1. Timeline. Don’t start too soon, but don’t wait too long. There are three phases to your search: preparation, execution and decision. Start the preparation phase well in advance of your availability date. There is plenty to do to get ready for the transition, the job search and interviewing. Use a 12-month countdown. Months 12 through 5 are the preparation phase. Months 4, 3 and 2 are interview months. Month 1 is the final phase - time to compare, contrast and decide. Month 0? Start your new job!

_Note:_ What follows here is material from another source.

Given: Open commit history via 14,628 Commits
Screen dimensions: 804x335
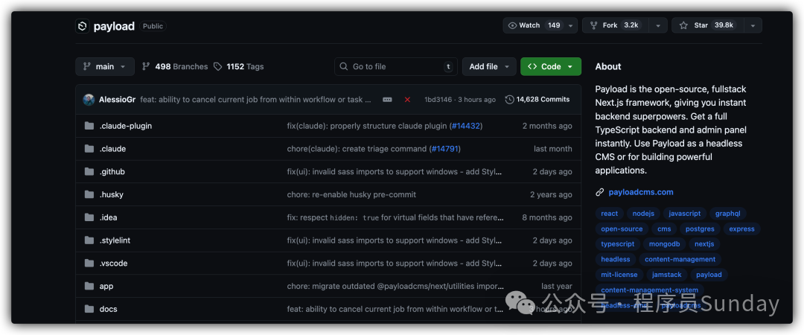Looking at the screenshot, I should (x=537, y=100).
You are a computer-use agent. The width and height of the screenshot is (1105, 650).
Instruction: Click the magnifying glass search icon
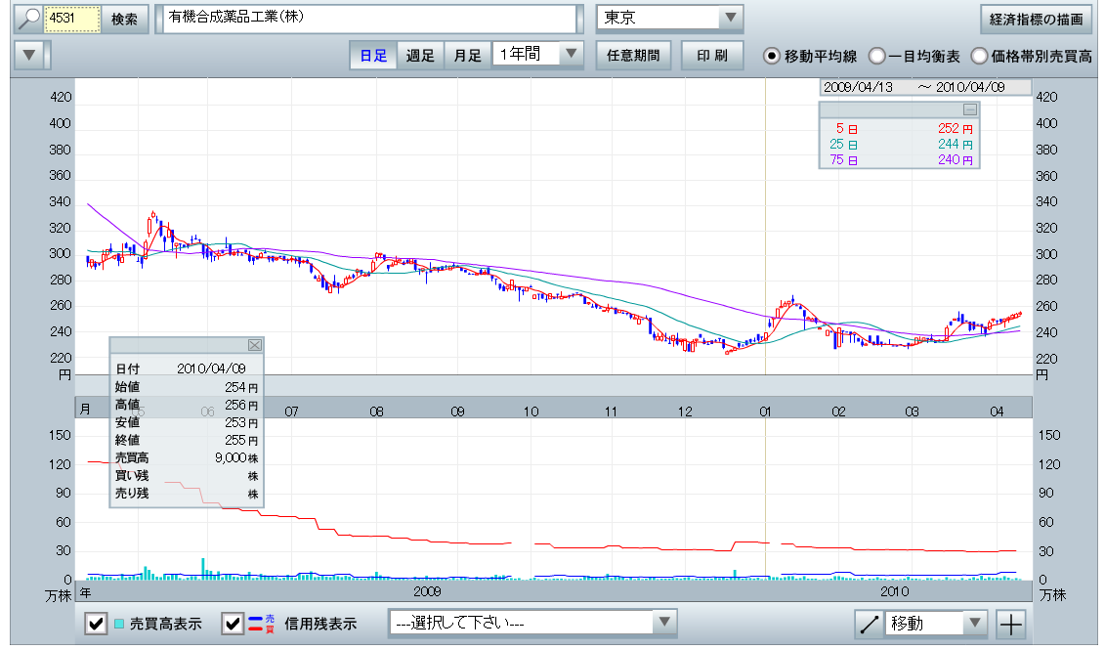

2. Self-knowledge. A lack of self-knowledge is a leading cause of interview failure. All of your company research, knowledge of products and industry, and diligent mechanical preparations will be for naught if you fail to know thyself. What are your strengths? Attributes? Skills? What do you bring to the table? What really matters to you? Without that self-awareness and the ability to relate those answers to the job and the company, it’s impossible for you to sell yourself as a great match for that opportunity. Also, do not overlook your deficits, weaknesses and failures. Your ability to discuss this subject shows self-confidence and creates empathy. Add in your strategies for correcting or compensating for them and they are less likely to be used against you.

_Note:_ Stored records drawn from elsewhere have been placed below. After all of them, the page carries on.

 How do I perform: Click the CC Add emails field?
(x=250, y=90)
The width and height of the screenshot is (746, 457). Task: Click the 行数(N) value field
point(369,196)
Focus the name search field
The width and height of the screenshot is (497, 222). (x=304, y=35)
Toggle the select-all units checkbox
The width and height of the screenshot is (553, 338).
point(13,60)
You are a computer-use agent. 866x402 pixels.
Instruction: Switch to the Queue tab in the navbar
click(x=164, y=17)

3. Work smart. Focus on organizations that have a history of hiring veterans. Otherwise, you’ll spend a lot of time trying to convince a company to hire veterans and then will have to convince them to hire you. Skip that step. Chase someone who wants to be caught. Where do you find these companies? You already have! Take a look at the ones that advertise in or are featured throughout this and every edition of Military Transition News.
4. Network. Talk to those who have completed successful job searches and they will likely mention a single individual who was instrumental in making the connection. To be successful you, too, must find and develop that relationship at every one of your target companies. Add all of them together and you have your network. You either have contacts already in place or you will have to work hard to find and foster those relationships. How do you find them? Consider friends, neighbors, relatives, alumni groups, professional societies, social media connections, placement companies and recruiters. Each of them has the potential to become that instrumental person or connect you to someone who could fill that role.

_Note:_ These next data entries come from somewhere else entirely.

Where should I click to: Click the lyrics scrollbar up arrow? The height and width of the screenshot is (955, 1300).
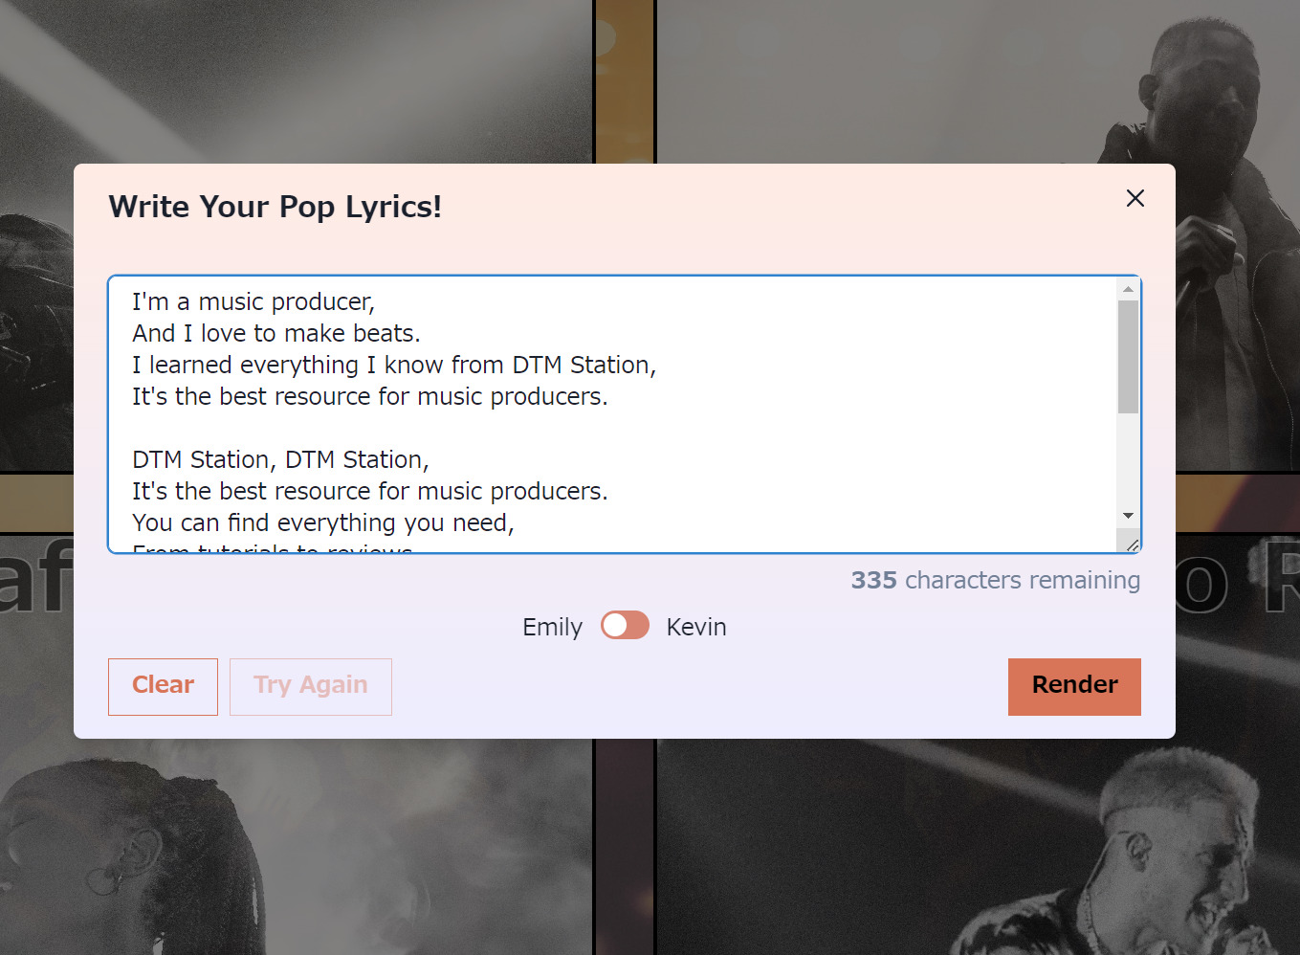point(1128,289)
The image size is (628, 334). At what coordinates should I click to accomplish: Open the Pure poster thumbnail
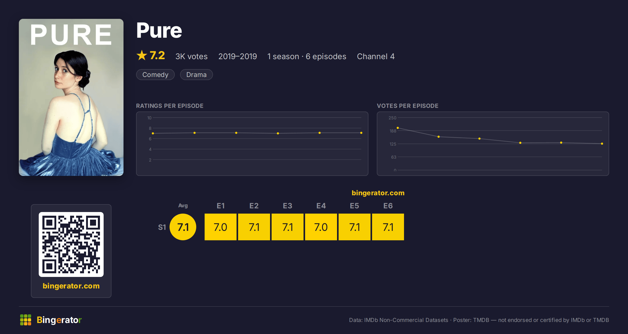[71, 97]
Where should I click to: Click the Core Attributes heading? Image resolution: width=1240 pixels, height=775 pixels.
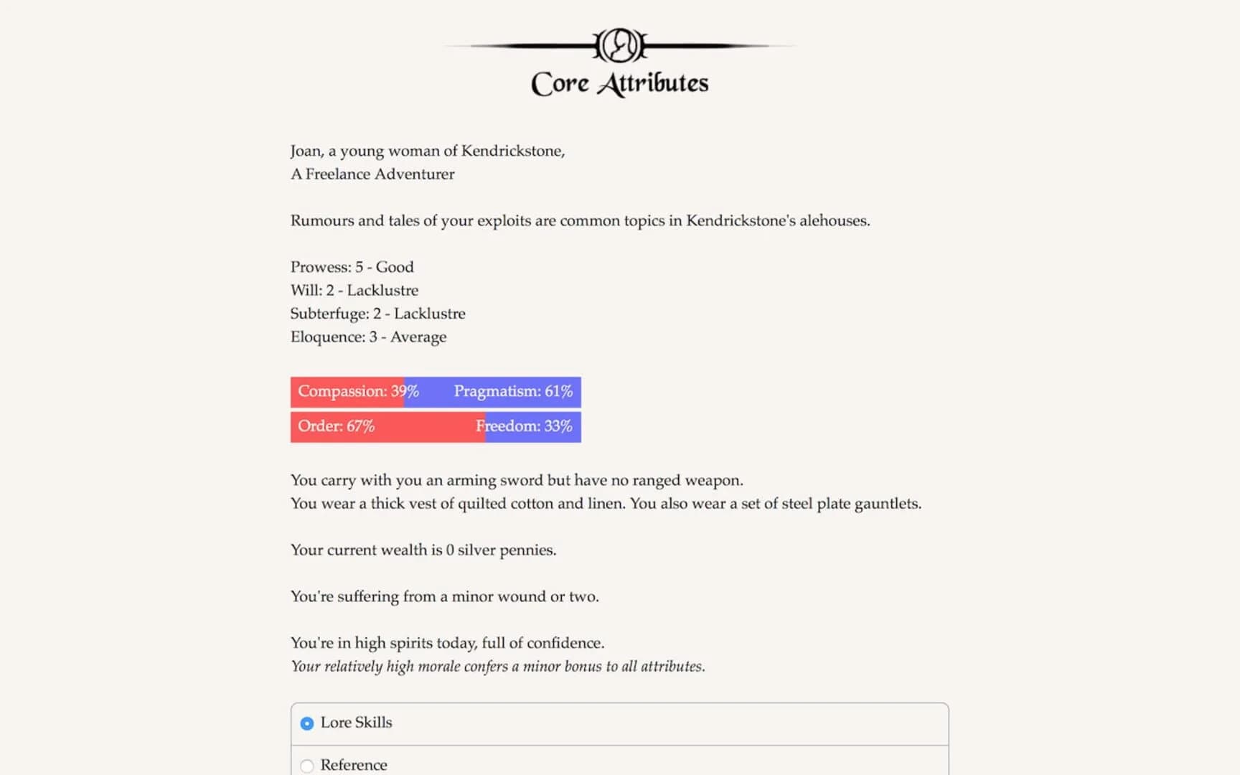point(619,83)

5. Homework. Back in the olden days, researching a company was difficult. You had to go to the library and peruse business magazines and trade journals, visit a stockbroker and read annual reports. Frequently, the information you found was outdated or no longer accurate. However, the interviewers were aware of this and would often tolerate this inadequacy. Along came the Internet and the Information Age and everything changed. As hard as company research used to be, we now have the opposite condition - it’s easy! Insufficient or inaccurate research is now inexcusable. Find yourself guilty of that and you will be labeled as lazy, not interested or ill prepared - all legitimate causes for rejection.